Some may think the separation is a good thing. Maybe it is. It does take a couple of months to get over someone else in an EA. Longer for some others. Anti-depressants help. That said I think I would want her back after the month to get her focused on the marriage again and to stop dwelling on the OM. Is she closer to the OM now that she is at her cousins?

You are right, once she is over this you guys need to get to actively building backl your relationship. An affair is owned by the cheaters, BUT it is a good thing to see if the root cause had something to do with problems in the marriage and to address them.

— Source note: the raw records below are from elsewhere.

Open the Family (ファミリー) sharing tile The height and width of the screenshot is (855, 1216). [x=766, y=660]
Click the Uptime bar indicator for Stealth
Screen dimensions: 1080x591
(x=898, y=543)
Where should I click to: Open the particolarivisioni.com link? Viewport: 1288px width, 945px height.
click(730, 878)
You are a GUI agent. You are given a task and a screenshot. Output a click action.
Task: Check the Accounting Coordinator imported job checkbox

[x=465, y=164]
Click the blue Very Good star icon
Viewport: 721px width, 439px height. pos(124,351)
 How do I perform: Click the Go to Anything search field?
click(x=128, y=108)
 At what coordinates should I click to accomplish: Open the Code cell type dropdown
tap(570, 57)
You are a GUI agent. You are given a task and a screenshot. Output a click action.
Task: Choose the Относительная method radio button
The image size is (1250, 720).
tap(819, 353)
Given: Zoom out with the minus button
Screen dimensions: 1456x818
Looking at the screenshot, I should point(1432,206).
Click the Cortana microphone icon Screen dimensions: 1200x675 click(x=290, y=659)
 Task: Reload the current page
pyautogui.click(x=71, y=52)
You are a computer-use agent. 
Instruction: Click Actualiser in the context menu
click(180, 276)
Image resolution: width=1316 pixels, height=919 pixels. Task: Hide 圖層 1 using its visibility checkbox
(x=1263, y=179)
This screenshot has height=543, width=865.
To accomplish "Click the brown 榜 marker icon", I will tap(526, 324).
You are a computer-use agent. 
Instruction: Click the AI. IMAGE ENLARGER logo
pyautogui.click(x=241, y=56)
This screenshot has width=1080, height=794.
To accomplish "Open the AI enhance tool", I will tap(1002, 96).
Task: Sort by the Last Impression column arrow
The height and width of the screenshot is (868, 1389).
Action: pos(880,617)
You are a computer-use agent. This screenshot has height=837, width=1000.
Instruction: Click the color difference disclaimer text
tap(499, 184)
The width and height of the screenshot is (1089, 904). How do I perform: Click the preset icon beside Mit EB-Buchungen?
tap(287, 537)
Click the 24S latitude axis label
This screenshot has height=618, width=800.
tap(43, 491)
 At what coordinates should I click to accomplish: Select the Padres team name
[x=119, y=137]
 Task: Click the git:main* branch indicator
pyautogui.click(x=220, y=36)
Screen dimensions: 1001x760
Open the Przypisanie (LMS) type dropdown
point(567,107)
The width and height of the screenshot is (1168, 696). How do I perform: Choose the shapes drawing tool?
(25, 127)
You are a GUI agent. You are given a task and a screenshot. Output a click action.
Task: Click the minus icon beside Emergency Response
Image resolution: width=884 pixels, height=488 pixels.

Was this just an EA? Did they ever hookup? How can you be sure they are not continuing?


----------



## Shooboomafoo (Mar 30, 2011)

HtownDad,
Sorry to hear you going thru this.
I was given the order to divorce from my wife after discovery of her EA. 
No humility, no ownership, complete rewritten history, and vicious.
I say vicious, because shes turned into something else. 
Like the kid that bats the ball thru the neighbors window and runs away.


----------



## Houstondad (Jul 6, 2011)

Thanks for your input everyone. First, it started emotional and then became physical. At one point, the POSOM spent a week at our house (his company worked with my wife's company) and I had a bad vibe about it. Turns out the affair was going on during that time. She promised nothing ever happened at the house, but I'll never know for sure. Sucks looking back at all that crap. My gut is going in the direction of Lord Mayhem. You're right, she hasn't suffered any consequences on my end or our marriage. Her father, counselor, and a book called Surviving the Affair had me on the path of what's called Plan A (which is depositing as much positive love as possible. In hindsight, she needed tough love. I let her get away with too damn much and probably made her feel I didn't care. Her argument the whole time was that I couldn't express my feelings (avoiding the affair issue). I know she's not totally over the affair. I would feel better if she initiated it, but she didn't. I When she finally confessed (after so much investigating and discussions with her), she couldn't leave the affair and it continued (off and on at times) for the next 7 months. It was a rollercoaster to say the least. We went to counseling every week. The counselor made it clear that the affair was wrong, but how do you convince someone who is very deep in the fog at the time. I'm 99% sure they're not in contact right now. The OM's wife tells me everything he is trying to do to win his wife back and my cousin is pretty damn smart and engaging about all this. But I know my wife misses the OM dearly. But I do have mixed feelings about her being away. Part of me wants to give her the best possibility to recover from this affair, but it angers me because my whole vacation ( I'm a teacher)is being spent with the kids which can get stressful while she gets her self back together. I hate this state of limbo I am in. Grrr... Should I give her the "ultimatum" of returning to working on the marriage vs. divorce when she returns or should I be more patient if she isn't ready?:scratchhead:


----------



## morituri (Apr 1, 2011)

Houstondad said:


> Should I give her the "ultimatum" of returning to working on the marriage vs. divorce when she returns or should I be more patient if she isn't ready?:scratchhead:


No ultimatums. They seldom work because the issuer almost always ends up caving in and losing respect from the other spouse. Instead click on the link below titled 'Just Let Them Go'.


----------



## Houstondad (Jul 6, 2011)

I believe letting go is the right thing, but I wish I would have used it when the affair was in full swing. Now that the affair is currently over, is this the right thing to still do? And do I ask her what she intends to do about our marriage when she returns and if she says she's still unsure,etc. then let her go? Or let her go now? If so, do I tell her while she's in another state with her cousin?


----------



## Shooboomafoo (Mar 30, 2011)

Time to grip that steering wheel. 
The "right thing" to do, is to take your time and make a decision based upon what you know about yourself. 
For me, I would have spent the next ten years snooping and checking emails and checking cell phone logs, and she would not have been transparent, and continued to spend money frivolously, and I would have always wondered if she was still secretly meeting "him". (you know, mr wonderful, the guy who gets the free pass for destroying your marriage from all her friends)
I wouldnt worry about her location when you decide. What do you intend to do with your marriage?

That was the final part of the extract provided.